Le chef d'entreprise de LVMH, Bernard Arnault, a récemment été assujetti à un redressement fiscal s'élevant à près de 22,5 millions d'euros, selon un jugement de la Cour administrative de Paris, rapporte L’Informé.
Le détail des sommes comprend 12,96 millions d'euros en cotisations supplémentaires pour l'impôt sur le revenu et les cotisations sociales pour l'année 2010, ainsi que 9,5 millions d'euros concernant l'impôt de solidarité sur la fortune, applicable entre 2012 et 2015. Cette décision est issue d'un arrêt rendu le 2 juillet.
Une structure belge en question
En décembre 2020, le tribunal administratif de Paris avait statué en faveur d'une demande du couple Arnault visant à annuler ces cotisations supplémentaires, ainsi qu'à obtenir le remboursement de l'impôt sur la fortune. Cependant, en novembre dernier, le ministre de l'Économie et des Finances a demandé à la Cour administrative d'appel d'invalider ce jugement.
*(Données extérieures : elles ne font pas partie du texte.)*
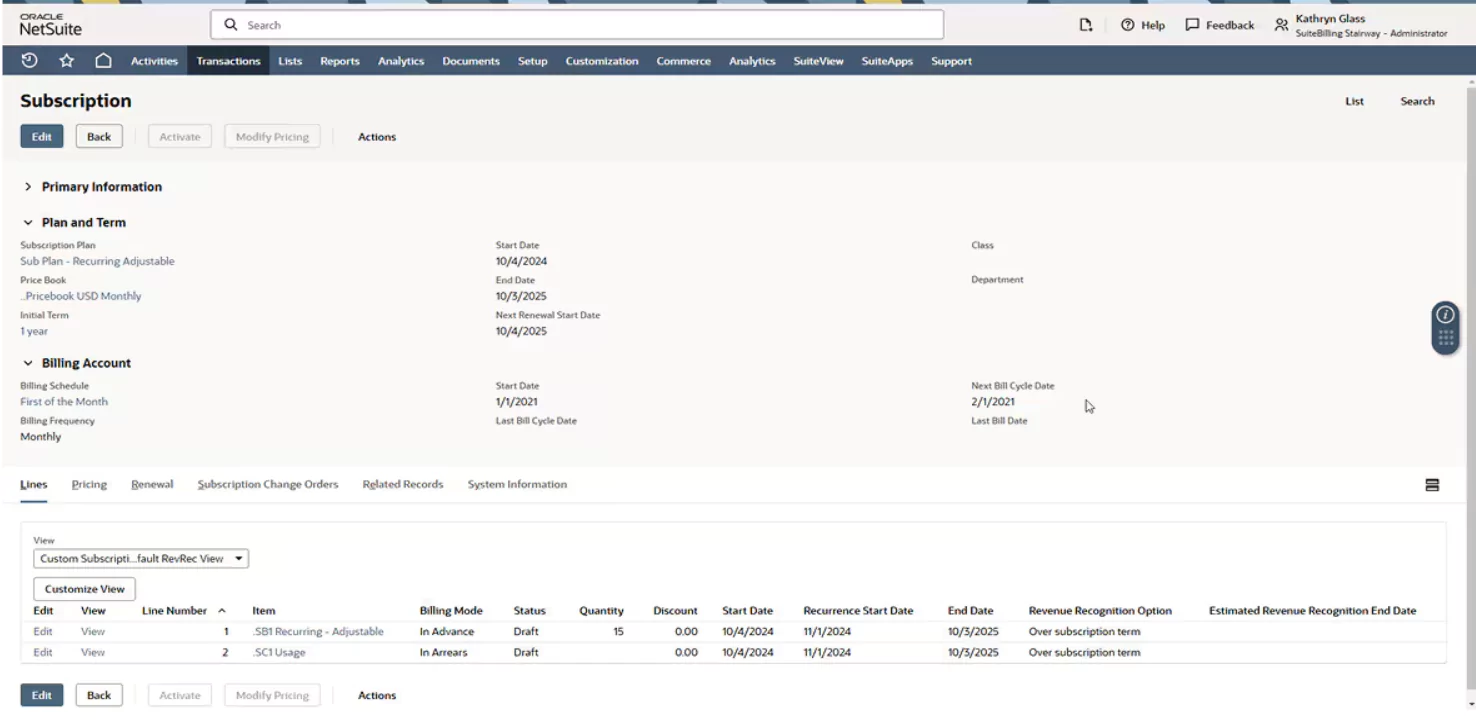Go to the Home icon
The width and height of the screenshot is (1476, 721).
[104, 61]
En approfondissant cette affaire, LVMH a été pointé du doigt pour son actionnariat complexe. Selon L’Informé, la famille Arnault ne détient pas directement des parts dans le groupe de luxe, mais passe par une série de sociétés de holding. En tête de ce schéma se trouve une société belge, Pilinvest, qui permettrait à ce titan de l'économie française de réduire sa charge fiscale.
À ce jour, le groupe LVMH n'a pas encore fourni de réponse à cette décision judiciaire. Bernard Arnault et son épouse disposent également de la possibilité de faire appel devant le Conseil d'État.